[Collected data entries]

____________

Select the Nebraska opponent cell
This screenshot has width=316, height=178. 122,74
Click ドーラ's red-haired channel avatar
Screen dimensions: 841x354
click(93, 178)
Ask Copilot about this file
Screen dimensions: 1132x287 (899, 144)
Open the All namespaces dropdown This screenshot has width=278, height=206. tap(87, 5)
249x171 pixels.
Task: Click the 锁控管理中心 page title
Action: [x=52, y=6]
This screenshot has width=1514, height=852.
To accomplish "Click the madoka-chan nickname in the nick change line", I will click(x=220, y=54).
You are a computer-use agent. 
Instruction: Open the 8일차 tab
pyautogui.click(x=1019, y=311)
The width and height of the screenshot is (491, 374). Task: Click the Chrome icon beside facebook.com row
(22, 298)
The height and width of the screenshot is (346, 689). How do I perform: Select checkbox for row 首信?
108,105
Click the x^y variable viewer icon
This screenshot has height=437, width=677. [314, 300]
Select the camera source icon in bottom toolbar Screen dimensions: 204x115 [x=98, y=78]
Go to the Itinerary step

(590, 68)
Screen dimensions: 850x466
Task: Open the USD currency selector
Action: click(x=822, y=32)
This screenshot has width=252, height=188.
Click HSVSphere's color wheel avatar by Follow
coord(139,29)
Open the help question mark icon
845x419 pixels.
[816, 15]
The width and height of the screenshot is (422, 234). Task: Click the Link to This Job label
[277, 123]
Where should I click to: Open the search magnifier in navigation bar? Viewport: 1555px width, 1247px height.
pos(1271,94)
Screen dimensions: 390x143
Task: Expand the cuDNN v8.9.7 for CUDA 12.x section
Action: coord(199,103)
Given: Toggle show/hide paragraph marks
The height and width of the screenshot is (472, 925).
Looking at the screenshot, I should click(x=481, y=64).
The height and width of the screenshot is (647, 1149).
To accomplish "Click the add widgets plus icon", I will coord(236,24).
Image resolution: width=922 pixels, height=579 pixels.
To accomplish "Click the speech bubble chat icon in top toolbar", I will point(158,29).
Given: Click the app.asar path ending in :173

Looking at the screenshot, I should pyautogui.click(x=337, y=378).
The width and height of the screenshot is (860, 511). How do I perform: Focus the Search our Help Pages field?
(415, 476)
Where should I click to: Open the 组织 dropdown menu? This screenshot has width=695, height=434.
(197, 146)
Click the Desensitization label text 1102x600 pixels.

____________

### Task statement
Look back at the entries above. Retype the line with "The width and height of the screenshot is (422, 234).", the line with "Image resolution: width=922", and all lines in between.

### Response for this exercise
The width and height of the screenshot is (422, 234). Task: Click the Link to This Job label
[277, 123]
Where should I click to: Open the search magnifier in navigation bar? Viewport: 1555px width, 1247px height.
pos(1271,94)
Screen dimensions: 390x143
Task: Expand the cuDNN v8.9.7 for CUDA 12.x section
Action: coord(199,103)
Given: Toggle show/hide paragraph marks
The height and width of the screenshot is (472, 925).
Looking at the screenshot, I should click(x=481, y=64).
The height and width of the screenshot is (647, 1149).
To accomplish "Click the add widgets plus icon", I will coord(236,24).
Image resolution: width=922 pixels, height=579 pixels.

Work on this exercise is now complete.